EXERCISE:
Everything from the first line below through the line with "You are a computer-use agent. 2212x1660" is to be transcribed exactly, and nothing past it.

== INPUT DATA

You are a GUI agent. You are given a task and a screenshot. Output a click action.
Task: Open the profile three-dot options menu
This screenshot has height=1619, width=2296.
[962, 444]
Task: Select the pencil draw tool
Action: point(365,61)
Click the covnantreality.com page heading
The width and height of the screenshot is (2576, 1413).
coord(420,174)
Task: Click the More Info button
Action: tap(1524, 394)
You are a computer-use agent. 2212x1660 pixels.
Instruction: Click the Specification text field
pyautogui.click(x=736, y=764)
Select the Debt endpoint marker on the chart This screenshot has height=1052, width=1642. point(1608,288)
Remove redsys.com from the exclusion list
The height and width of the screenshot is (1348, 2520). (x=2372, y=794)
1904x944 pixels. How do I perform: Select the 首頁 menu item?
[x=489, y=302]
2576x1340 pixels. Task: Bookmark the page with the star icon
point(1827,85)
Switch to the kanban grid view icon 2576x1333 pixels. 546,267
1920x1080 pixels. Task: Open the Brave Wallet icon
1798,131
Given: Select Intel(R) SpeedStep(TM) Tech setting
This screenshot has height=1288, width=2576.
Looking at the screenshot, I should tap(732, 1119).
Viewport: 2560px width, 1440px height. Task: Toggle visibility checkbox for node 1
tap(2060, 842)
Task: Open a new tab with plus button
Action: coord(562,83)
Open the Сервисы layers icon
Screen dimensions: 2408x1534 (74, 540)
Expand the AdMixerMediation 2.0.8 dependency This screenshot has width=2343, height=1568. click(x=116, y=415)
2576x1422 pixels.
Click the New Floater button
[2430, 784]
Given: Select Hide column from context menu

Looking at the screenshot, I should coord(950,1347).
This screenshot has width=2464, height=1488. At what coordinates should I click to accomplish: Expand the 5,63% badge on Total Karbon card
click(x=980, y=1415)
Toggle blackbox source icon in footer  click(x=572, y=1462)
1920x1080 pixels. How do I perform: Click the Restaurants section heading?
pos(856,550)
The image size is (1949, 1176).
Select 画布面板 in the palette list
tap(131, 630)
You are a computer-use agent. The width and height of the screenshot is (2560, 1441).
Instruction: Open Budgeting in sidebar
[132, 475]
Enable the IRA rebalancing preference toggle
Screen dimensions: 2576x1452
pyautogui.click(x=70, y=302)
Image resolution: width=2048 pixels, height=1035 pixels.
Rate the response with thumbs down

====

ANSWER AREA:
You are a GUI agent. You are given a task and a screenshot. Output a click action.
Task: Open the profile three-dot options menu
This screenshot has height=1619, width=2296.
[962, 444]
Task: Select the pencil draw tool
Action: point(365,61)
Click the covnantreality.com page heading
The width and height of the screenshot is (2576, 1413).
coord(420,174)
Task: Click the More Info button
Action: tap(1524, 394)
You are a computer-use agent. 2212x1660 pixels.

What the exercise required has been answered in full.